DeepSeek : David contre Goliath
DeepSeek est une IA conversationnelle à la manière de ChatGPT ou Claude. Mais ce qui la distingue, c’est son positionnement : open source, accessible à un tarif compétitif, et fondée sur une technologie plus ancienne. En d’autres termes, DeepSeek ne joue pas sur le terrain de la démesure, mais sur celui de l’efficacité.
Le résultat est apparemment sans appel : DeepSeek s’impose comme le meilleur rapport qualité-prix du marché. Tellement convaincante qu’elle trône désormais en tête de l’App Store US d’Apple. La Chine délivre ainsi deux messages clairs : on peut rivaliser avec des géants sans brûler des milliards, et les restrictions technologiques américaines sont loin d’être un frein insurmontable.

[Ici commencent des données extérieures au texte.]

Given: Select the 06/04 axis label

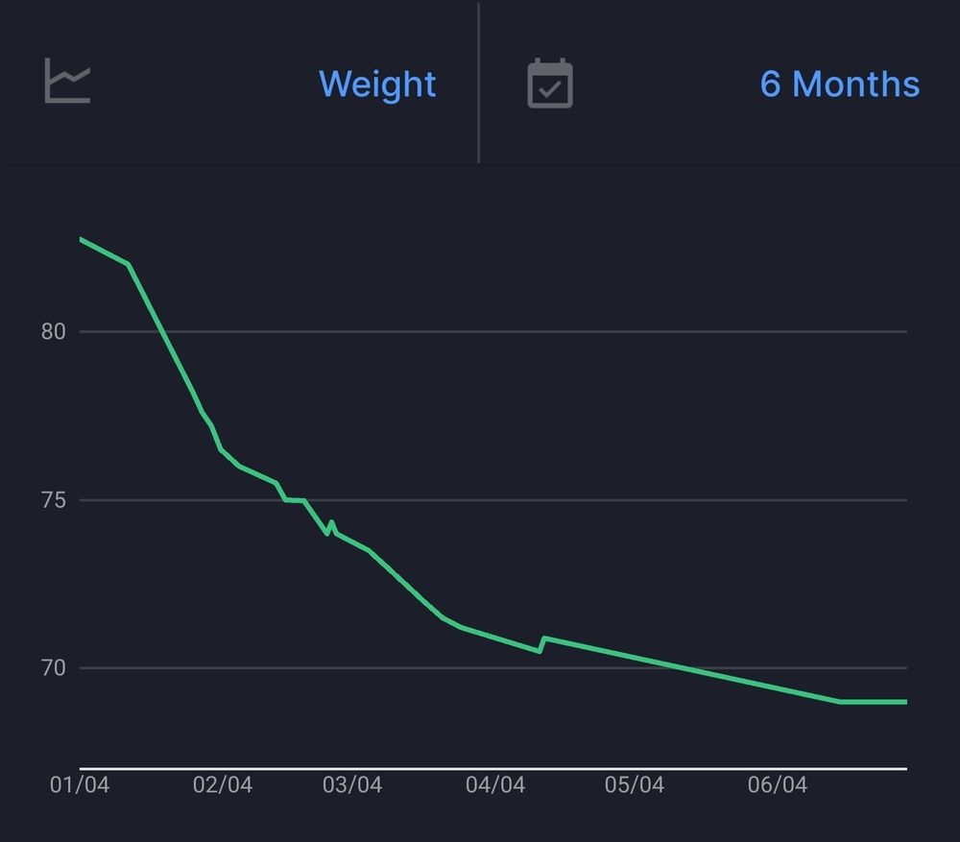Looking at the screenshot, I should tap(779, 784).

Pourquoi cette claque résonne si fort.
DeepSeek n’a pas seulement innové, elle a bousculé l’économie même de l’IA. Avec des puces Nvidia H800, conçues pour contourner les restrictions américaines et considérées comme dépassées, la start-up chinoise a réussi à entraîner son IA pour moins de 6 millions de dollars, selon ses propres déclarations. Une somme dérisoire quand on la compare aux investissements astronomiques de ses concurrents. Un peu trop d’ailleurs, puisque Stacy Rasgon estime que DeepSeek a certes utilisé une infrastructure allégée pendant environ deux mois, mais ce chiffre ne reflète pas les coûts de recherche, de développement et d’expérimentation en amont.

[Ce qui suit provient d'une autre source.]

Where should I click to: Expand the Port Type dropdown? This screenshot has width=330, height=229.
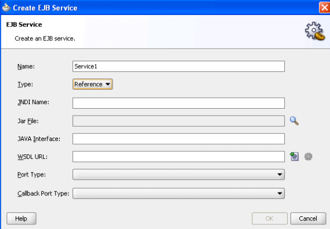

Il n’empêche, le secteur est en pleine introspection. Pourquoi dépenser des fortunes en GPU dernier cri si une infrastructure modeste peut obtenir des résultats similaires, ou du moins relativement proches ? Et ce n’est pas qu’une théorie. L’université de Berkeley, qui évalue les performances des IA via un classement participatif rigoureux, place DeepSeek ex aequo avec ChatGPT sur la moyenne de ses réponses, juste derrière Gemini d’Alphabet.
Les performances de DeepSeek-V3 sont indéniables, surpassant de nombreux benchmarks en langage, en code et en mathématiques, tout en étant 10 fois plus efficaces que des modèles denses comparables. Toutefois, selon Bernstein, cette efficacité supérieure ne constitue pas une surprise totale. L’architecture MoE, par nature, vise à améliorer le ratio coût/performance en n’activant qu’une partie des paramètres pour chaque traitement, ce qui est bien documenté dans la littérature scientifique.
DeepSeek ajoute un atout précieux, puisque son code est open source, un modèle que seuls quelques acteurs, comme Llama (Meta) ou Mistral, ont osé adopter, mais sans atteindre ce niveau de performance.
Un précédent qui redéfinit l’avenir
Est-ce une simple gifle ou un séisme durable pour le secteur ? Difficile à dire pour l’instant. Mais une chose est certaine : l’impact est déjà visible. Les marchés réagissent avec brutalité. Au Japon, Advantest et Tokyo Electron dégringolent, en Europe, ASM et ASML chutent de 13% et 10%, tandis qu’en France, Schneider Electric perd 9%. Les traders devraient aussi sanctionner Nvidia, dont le titre chute de 9% en préouverture US.
DeepSeek ouvre une nouvelle voie, et ce précédent pourrait bouleverser durablement l’équilibre du marché. Si des IA performantes et abordables venaient à se multiplier, les modèles économiques actuels des géants de la tech seraient sérieusement remis en question, ainsi que la pérennité de l’investissement dans l’IA. Reste à voir si ce séisme est un moment d’éclat isolé ou le début d’un bouleversement à long terme.